▸ **Records for this exercise**

[start]

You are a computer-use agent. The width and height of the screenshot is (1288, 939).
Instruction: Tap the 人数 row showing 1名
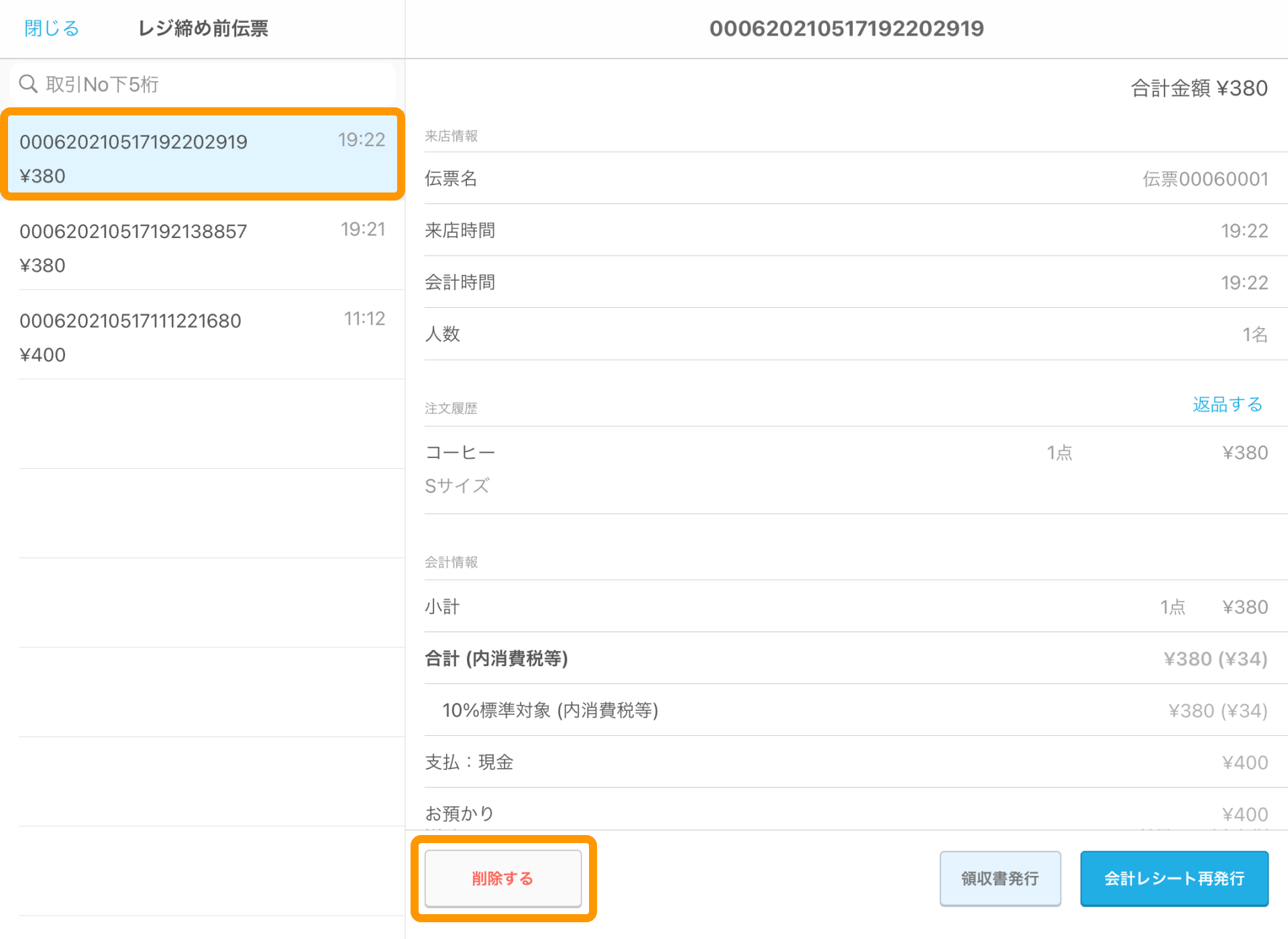tap(845, 334)
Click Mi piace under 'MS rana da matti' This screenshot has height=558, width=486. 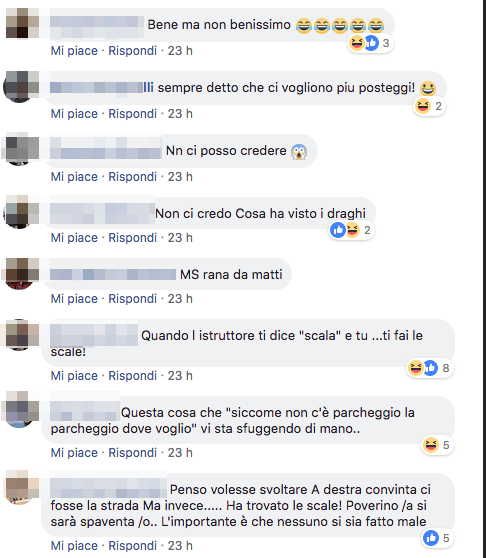click(74, 299)
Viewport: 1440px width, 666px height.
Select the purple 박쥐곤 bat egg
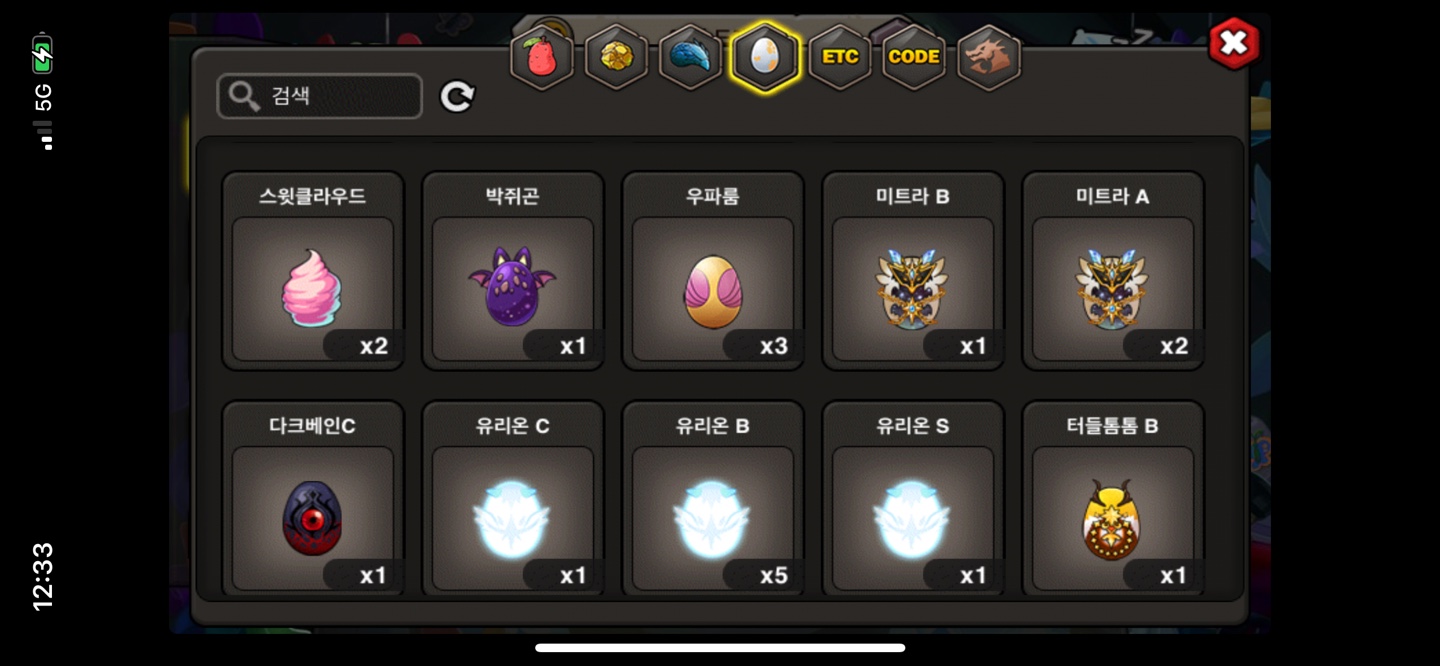[513, 271]
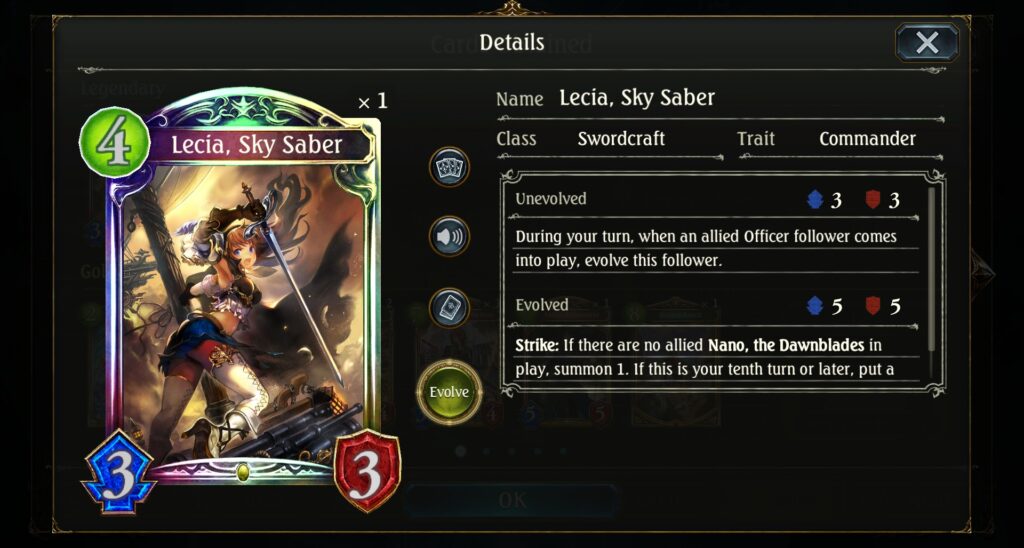Play the card voice speaker icon
The width and height of the screenshot is (1024, 548).
coord(449,236)
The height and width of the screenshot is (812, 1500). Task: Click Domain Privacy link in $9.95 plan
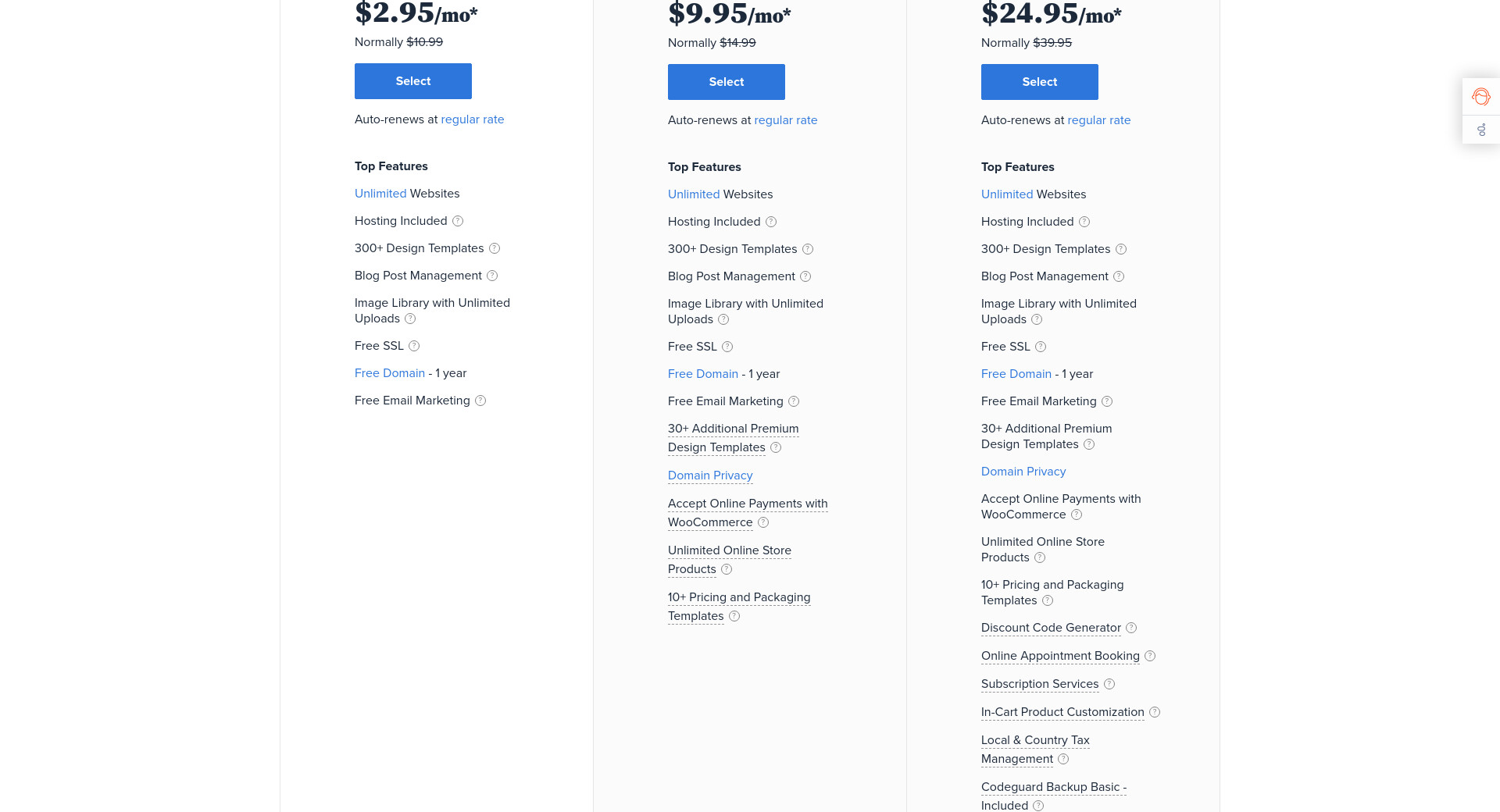709,475
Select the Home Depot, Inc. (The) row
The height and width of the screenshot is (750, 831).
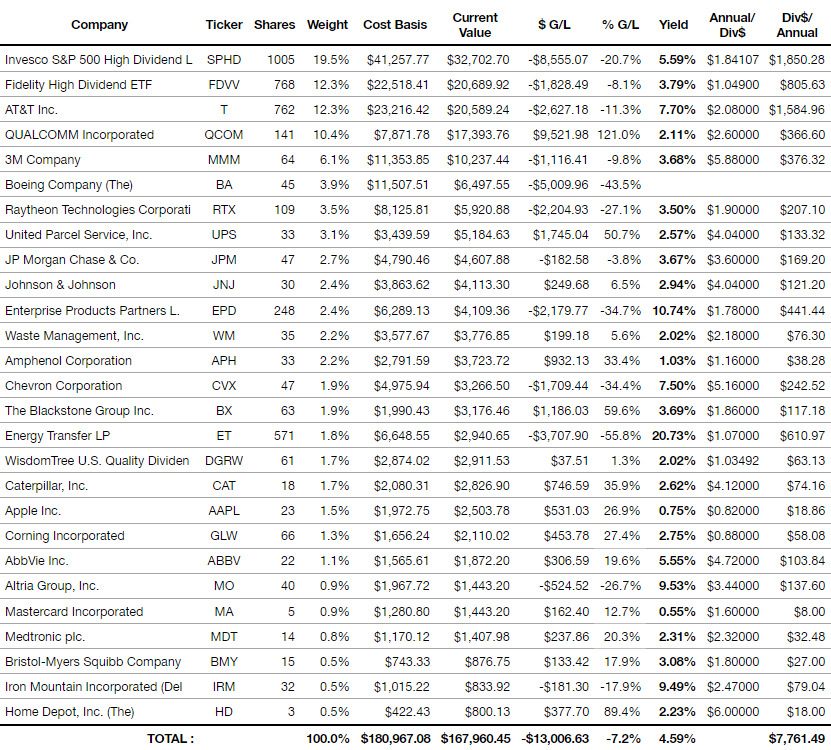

[end]

▸ **Problem details**
Update the lines of the records running from the line that contains "The height and width of the screenshot is (812, 1500)." through the end of the records by replacing "Domain Privacy" with "Privacy Protection", keeping everything else the same. Leave the pictures out of your answer.

▸ **Solution for this exercise**
The height and width of the screenshot is (812, 1500). Task: Click Privacy Protection link in $9.95 plan
709,475
Select the Home Depot, Inc. (The) row
The height and width of the screenshot is (750, 831).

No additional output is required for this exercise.